'''
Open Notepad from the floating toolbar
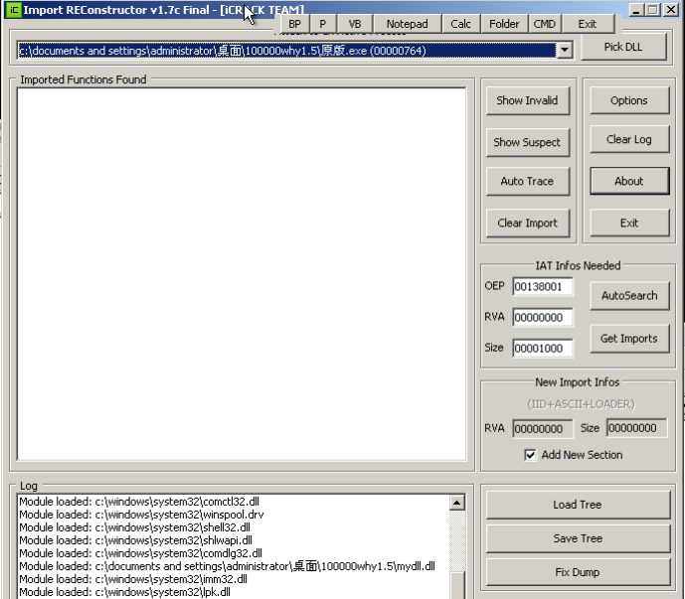point(407,24)
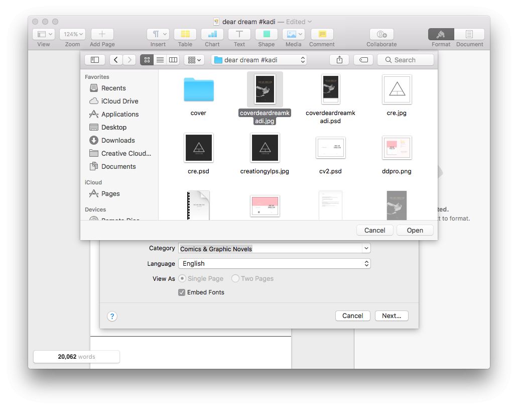518x409 pixels.
Task: Select the Single Page radio button
Action: click(x=182, y=278)

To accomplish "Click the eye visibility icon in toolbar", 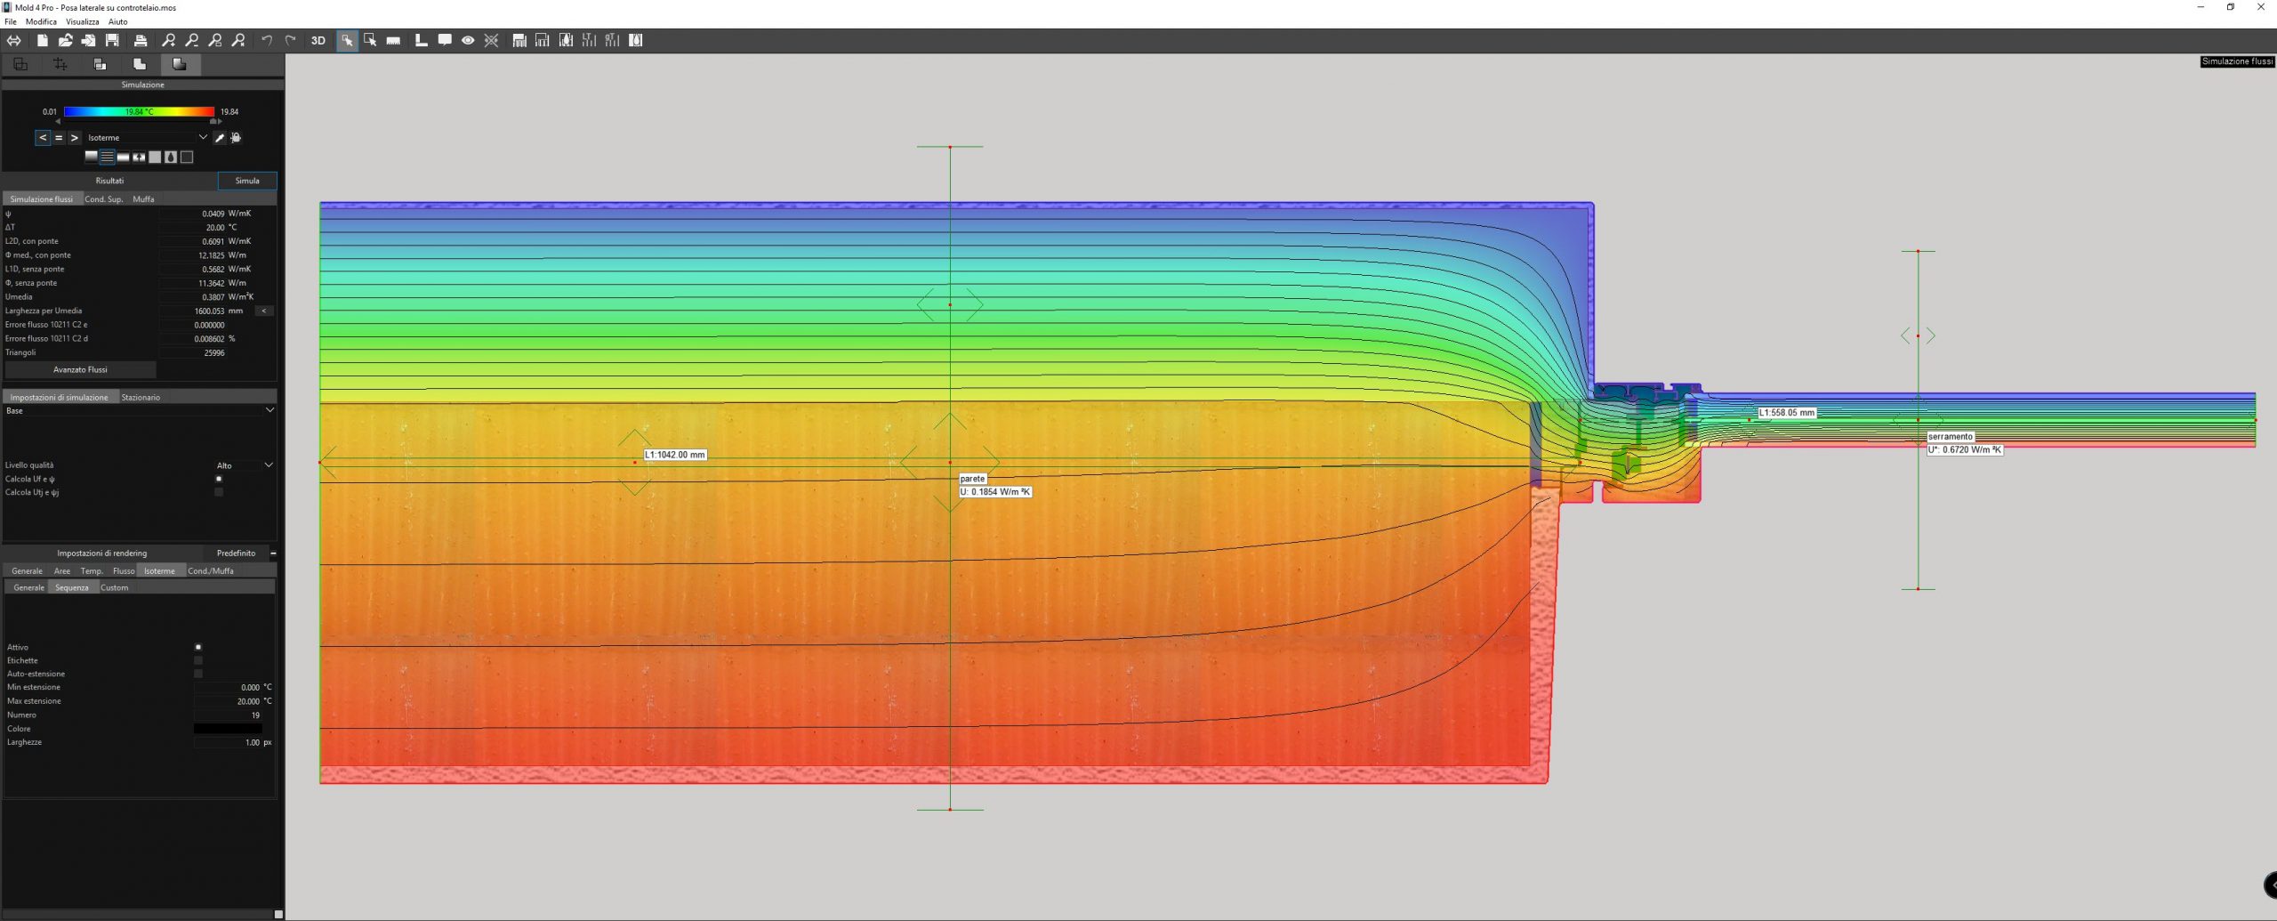I will (468, 40).
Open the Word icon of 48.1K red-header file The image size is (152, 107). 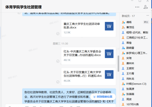(109, 54)
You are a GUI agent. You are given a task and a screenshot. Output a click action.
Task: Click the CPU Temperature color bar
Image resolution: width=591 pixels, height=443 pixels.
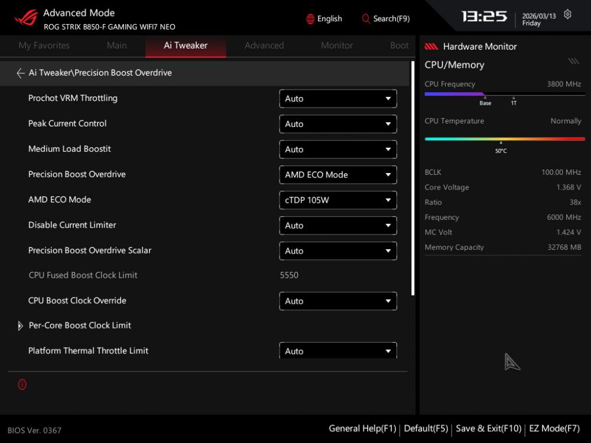pyautogui.click(x=504, y=139)
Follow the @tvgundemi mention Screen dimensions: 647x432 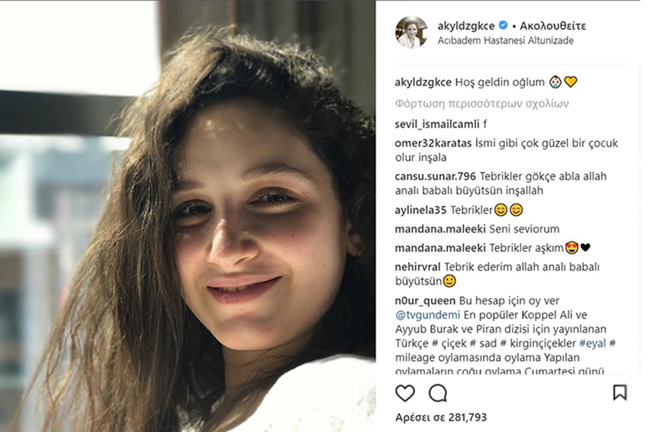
'''
*Exercise description*
Beginning at the line that contains "Task: Click the CPU Temperature color bar", copy each remaining line of the records exactly, through the final one. Omit the pictures.

*Reply to the exercise*
Task: Click the CPU Temperature color bar
Image resolution: width=591 pixels, height=443 pixels.
pyautogui.click(x=504, y=139)
Follow the @tvgundemi mention Screen dimensions: 647x432 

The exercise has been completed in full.